■ Work request ■
Of the records that follow, copy only the lines from the line containing "Given: Click the email" to the line containing "Given: Click the icon", both included, exactly as written.

■ Data extracts ■
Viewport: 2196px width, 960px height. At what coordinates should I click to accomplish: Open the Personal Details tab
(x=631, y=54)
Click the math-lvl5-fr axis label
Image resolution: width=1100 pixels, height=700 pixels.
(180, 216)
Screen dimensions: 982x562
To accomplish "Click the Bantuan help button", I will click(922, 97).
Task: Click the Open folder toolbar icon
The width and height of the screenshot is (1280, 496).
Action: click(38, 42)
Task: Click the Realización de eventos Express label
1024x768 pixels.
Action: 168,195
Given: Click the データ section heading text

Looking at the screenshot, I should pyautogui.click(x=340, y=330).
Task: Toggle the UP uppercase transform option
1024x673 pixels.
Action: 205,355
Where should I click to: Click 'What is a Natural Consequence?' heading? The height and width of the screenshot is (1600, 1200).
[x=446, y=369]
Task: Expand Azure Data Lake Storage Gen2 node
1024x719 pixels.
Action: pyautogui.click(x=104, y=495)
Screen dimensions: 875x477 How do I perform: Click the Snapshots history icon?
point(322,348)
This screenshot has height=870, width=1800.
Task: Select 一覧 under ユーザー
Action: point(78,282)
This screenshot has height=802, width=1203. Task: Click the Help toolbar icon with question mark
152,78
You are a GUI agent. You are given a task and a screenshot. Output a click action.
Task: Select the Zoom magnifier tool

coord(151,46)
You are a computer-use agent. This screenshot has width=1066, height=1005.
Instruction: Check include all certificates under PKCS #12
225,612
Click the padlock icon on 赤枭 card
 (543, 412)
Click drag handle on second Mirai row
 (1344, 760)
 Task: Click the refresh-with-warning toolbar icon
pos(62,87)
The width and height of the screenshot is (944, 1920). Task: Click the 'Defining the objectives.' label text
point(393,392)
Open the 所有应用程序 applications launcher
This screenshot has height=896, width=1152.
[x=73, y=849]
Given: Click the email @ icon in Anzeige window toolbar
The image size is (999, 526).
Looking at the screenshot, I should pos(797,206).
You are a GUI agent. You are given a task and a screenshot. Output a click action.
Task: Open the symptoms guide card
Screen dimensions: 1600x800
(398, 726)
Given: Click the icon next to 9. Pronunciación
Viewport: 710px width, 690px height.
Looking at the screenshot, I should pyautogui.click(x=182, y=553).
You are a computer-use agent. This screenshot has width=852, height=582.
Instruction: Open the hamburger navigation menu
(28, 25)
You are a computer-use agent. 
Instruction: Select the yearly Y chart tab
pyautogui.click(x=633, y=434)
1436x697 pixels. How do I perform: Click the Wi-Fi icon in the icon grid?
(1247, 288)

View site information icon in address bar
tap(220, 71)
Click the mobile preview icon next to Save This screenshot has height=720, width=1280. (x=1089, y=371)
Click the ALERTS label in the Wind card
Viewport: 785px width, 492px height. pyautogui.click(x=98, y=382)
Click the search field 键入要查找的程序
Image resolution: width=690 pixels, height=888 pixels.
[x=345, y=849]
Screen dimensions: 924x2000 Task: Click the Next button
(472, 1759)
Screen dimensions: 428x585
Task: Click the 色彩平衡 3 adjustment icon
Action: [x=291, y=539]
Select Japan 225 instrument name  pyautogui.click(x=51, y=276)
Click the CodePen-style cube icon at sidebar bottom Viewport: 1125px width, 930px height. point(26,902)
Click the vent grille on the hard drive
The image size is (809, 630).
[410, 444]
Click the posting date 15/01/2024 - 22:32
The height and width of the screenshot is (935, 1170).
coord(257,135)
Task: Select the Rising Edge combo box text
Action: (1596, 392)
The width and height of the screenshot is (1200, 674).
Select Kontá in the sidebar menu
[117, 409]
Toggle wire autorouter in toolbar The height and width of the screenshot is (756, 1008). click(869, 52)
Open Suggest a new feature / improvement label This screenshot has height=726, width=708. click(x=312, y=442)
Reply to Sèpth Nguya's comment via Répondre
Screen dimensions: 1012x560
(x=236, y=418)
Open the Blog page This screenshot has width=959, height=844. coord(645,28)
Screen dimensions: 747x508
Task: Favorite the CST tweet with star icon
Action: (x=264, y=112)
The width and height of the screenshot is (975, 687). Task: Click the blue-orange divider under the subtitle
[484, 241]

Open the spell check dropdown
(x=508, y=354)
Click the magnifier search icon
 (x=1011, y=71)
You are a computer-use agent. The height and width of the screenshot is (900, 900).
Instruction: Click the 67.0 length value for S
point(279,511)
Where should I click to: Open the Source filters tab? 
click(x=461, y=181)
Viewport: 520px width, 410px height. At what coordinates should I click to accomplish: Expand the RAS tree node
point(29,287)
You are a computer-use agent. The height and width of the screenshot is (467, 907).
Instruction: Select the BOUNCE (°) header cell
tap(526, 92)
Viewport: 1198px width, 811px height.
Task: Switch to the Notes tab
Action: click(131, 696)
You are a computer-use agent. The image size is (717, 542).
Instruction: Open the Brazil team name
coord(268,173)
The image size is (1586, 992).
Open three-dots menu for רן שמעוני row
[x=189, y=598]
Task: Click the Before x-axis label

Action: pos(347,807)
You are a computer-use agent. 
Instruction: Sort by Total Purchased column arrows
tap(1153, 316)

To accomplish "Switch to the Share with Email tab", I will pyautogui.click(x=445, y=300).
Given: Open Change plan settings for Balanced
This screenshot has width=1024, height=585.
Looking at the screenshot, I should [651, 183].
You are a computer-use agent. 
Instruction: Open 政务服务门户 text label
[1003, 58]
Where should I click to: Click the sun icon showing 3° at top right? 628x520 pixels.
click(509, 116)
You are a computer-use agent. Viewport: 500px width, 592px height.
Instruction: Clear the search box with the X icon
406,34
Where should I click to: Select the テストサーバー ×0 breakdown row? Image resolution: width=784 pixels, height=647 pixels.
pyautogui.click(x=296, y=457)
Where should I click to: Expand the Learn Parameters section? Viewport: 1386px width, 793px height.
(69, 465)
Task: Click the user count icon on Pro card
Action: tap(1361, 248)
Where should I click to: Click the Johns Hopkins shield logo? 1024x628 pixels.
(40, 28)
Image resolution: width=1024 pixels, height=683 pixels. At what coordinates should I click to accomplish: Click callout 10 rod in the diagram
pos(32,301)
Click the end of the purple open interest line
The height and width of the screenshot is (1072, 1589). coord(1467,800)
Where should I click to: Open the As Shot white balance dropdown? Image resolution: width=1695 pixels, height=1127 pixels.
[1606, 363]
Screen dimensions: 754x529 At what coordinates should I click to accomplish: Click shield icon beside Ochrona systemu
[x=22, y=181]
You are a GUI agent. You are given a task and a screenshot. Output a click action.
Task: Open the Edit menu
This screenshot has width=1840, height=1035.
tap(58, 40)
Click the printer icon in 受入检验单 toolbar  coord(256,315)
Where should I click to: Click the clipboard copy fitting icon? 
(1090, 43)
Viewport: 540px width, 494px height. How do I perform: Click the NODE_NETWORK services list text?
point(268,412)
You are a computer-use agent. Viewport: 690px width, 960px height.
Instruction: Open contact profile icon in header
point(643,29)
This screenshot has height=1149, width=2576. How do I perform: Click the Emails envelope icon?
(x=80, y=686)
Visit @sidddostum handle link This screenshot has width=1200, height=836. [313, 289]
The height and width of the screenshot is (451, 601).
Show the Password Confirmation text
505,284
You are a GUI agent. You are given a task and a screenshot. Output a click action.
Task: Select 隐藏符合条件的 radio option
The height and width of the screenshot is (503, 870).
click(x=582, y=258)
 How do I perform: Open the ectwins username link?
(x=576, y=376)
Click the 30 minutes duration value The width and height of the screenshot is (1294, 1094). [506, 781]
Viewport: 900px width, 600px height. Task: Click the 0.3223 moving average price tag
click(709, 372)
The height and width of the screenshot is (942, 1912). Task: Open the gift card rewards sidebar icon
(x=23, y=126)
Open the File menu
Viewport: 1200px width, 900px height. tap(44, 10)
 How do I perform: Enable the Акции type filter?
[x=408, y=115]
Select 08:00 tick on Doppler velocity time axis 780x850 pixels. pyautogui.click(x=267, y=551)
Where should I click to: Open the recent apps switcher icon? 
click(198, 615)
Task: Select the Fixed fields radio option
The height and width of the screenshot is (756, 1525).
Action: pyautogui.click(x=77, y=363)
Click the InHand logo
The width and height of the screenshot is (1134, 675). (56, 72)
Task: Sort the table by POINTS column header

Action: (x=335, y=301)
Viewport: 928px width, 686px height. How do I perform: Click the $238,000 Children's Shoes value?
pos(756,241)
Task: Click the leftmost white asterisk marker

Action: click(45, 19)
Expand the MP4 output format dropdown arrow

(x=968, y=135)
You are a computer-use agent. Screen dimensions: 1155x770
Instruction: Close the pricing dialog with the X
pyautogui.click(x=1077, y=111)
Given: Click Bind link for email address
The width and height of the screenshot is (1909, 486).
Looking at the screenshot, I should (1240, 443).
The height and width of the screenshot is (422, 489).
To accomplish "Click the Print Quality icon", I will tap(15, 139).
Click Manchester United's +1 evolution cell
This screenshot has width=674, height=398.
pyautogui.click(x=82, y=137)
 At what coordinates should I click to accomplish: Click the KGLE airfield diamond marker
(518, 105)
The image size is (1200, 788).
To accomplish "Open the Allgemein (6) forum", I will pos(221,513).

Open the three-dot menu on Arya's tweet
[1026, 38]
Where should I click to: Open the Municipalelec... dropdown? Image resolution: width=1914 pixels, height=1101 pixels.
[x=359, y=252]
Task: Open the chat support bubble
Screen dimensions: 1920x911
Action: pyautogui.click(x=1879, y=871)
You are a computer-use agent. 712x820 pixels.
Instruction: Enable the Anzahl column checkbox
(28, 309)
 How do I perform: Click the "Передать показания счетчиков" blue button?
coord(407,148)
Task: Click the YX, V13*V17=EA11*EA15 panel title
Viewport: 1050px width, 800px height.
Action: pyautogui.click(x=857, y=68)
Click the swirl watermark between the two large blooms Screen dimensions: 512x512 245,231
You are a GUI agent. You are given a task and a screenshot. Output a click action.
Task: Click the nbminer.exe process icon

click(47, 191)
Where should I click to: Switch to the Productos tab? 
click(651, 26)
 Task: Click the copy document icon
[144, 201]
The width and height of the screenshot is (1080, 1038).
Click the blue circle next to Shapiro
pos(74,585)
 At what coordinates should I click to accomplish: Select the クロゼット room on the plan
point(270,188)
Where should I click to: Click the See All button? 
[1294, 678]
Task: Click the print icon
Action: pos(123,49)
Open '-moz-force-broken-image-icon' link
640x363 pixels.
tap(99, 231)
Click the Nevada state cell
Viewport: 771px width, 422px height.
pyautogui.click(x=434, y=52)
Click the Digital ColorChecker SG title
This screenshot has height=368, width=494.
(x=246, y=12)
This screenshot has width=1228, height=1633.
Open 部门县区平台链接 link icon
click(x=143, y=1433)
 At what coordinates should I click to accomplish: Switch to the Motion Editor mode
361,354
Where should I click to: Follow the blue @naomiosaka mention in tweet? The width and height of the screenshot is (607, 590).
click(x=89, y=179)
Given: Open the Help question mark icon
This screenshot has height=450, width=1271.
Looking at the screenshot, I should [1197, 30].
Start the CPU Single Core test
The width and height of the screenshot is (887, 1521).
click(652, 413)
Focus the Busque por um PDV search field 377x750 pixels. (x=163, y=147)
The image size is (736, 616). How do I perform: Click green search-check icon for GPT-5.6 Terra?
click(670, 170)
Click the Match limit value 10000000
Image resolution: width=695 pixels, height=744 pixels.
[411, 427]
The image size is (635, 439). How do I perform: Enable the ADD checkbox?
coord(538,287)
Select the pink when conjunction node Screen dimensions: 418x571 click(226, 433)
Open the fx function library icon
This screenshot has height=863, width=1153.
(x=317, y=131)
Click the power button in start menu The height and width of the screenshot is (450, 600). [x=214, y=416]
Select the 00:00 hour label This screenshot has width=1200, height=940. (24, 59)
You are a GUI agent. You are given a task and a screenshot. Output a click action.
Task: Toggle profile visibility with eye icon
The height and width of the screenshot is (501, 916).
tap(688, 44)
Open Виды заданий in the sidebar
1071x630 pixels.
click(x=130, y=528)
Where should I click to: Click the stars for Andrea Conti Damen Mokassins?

■ Response box ■
Given: Click the email @ icon in Anzeige window toolbar
The image size is (999, 526).
Looking at the screenshot, I should pos(797,206).
You are a GUI agent. You are given a task and a screenshot. Output a click action.
Task: Open the symptoms guide card
Screen dimensions: 1600x800
(398, 726)
Given: Click the icon next to 9. Pronunciación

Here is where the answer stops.